Task input start

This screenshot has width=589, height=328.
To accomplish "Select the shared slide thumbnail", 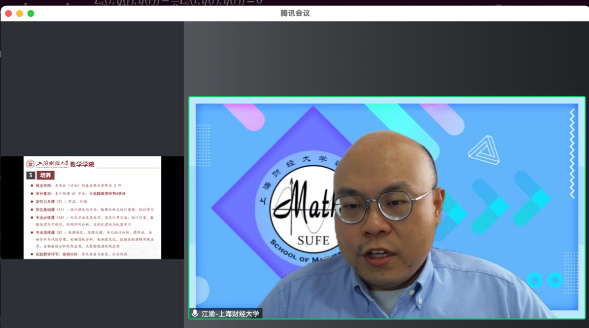I will tap(92, 208).
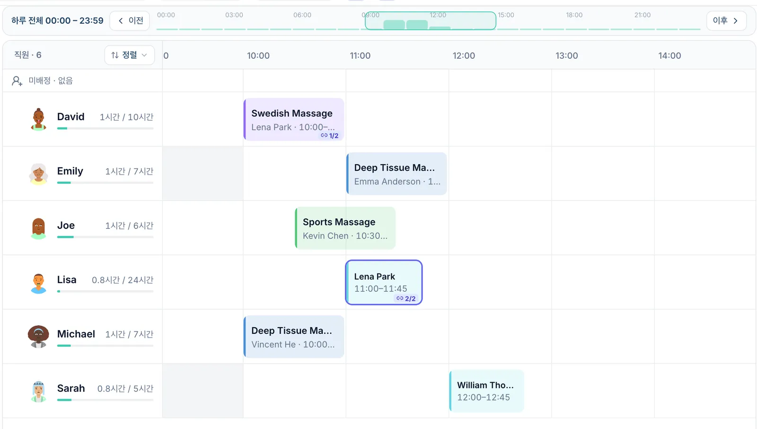Click the 1/2 link badge on Swedish Massage
The height and width of the screenshot is (429, 757).
point(330,135)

Task input end

● Written request: Which entries contain the string "width"? Report each such line in full.

● Output of the exercise:
This screenshot has width=589, height=328.
The height and width of the screenshot is (429, 757).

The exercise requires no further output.